### INSTRUÇÕES DA TAREFA
**a)** Extraia do texto sobre a troca de plantas no Salgueiro o trecho que vai de "Para quem anda" a "de comprar medicamentos.".
**b)** No texto sobre a troca de plantas no Salgueiro, qual posto de saúde atende à favela?
**c)** Diga se cada afirmação está de acordo com o texto sobre a troca de plantas no Salgueiro e cite as palavras do texto que decidem a resposta: (i) Denise Vieira tem 55 anos; (ii) Denise comprou a muda de Merthiolate de um vizinho; (iii) o emplastro feito com as folhas não arde.

═══ TEXTO FORNECIDO ═══

Expoente do Caxambu do Salgueiro e ativista social na favela, Denise Vieira, 55 anos, fez questão de contar porque pediu – e recebeu – uma muda de Merthiolate de um vizinho. “Quando a gente ganha uma planta, tem que saber sobre ela. A gente faz uma espécie de emplastro com as folhas e coloca em cima do ralado. Arde, esquenta, mas ajuda a cicatrizar”. Sem perceber, Denise revela a essência do encontro: trocar de tudo – desde as experiências e mudas até as lembranças passadas de geração em geração.

Para quem anda com dificuldades de comprar uma simples cesta básica, conhecer as propriedades medicinais e alimentícias de plantas ajuda. Que o diga a equipe médica do Posto de Saúde Heitor Beltrão, que atende à favela. No dia do encontro, fizeram questão de aparecer para para escutar – e criar mais um vínculo com os influenciadores da favela. Um alento numa época em que há escassez de dinheiro para tudo, e encher a barriga está à frente de comprar medicamentos.

═══ DADOS APRESENTADOS ═══

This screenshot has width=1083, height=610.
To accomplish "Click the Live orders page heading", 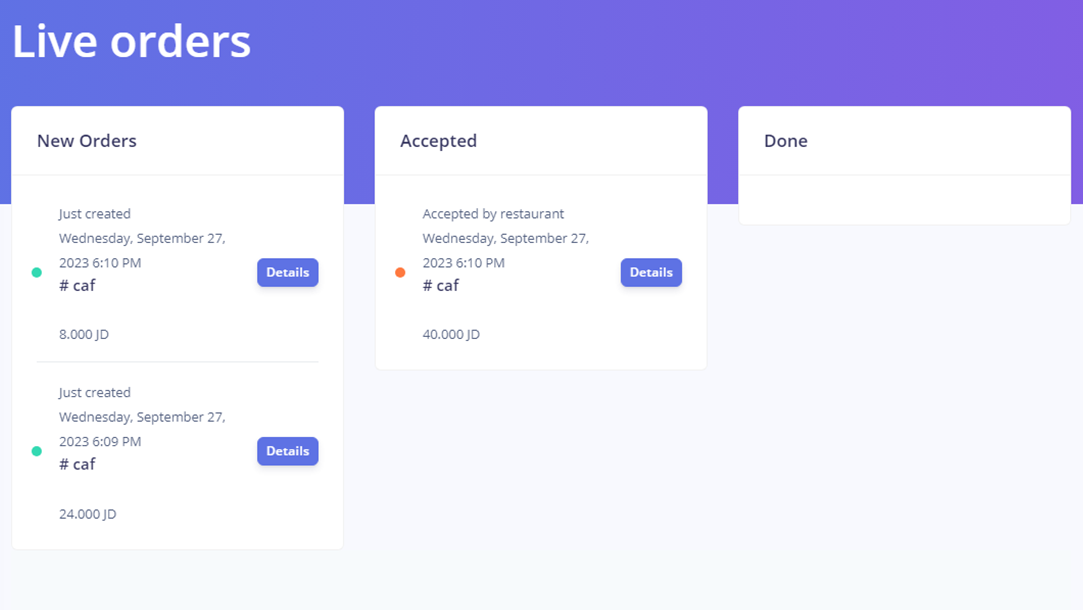I will [x=131, y=42].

═══

### RESPOSTAS DO EXERCÍCIO
**a)**
Para quem anda com dificuldades de comprar uma simples cesta básica, conhecer as propriedades medicinais e alimentícias de plantas ajuda. Que o diga a equipe médica do Posto de Saúde Heitor Beltrão, que atende à favela. No dia do encontro, fizeram questão de aparecer para para escutar – e criar mais um vínculo com os influenciadores da favela. Um alento numa época em que há escassez de dinheiro para tudo, e encher a barriga está à frente de comprar medicamentos.

**b)** O Posto de Saúde Heitor Beltrão.

**c)**
(i) Sim: "Denise Vieira, 55 anos".
(ii) Não: "pediu – e recebeu – uma muda de Merthiolate de um vizinho".
(iii) Não: "Arde, esquenta, mas ajuda a cicatrizar".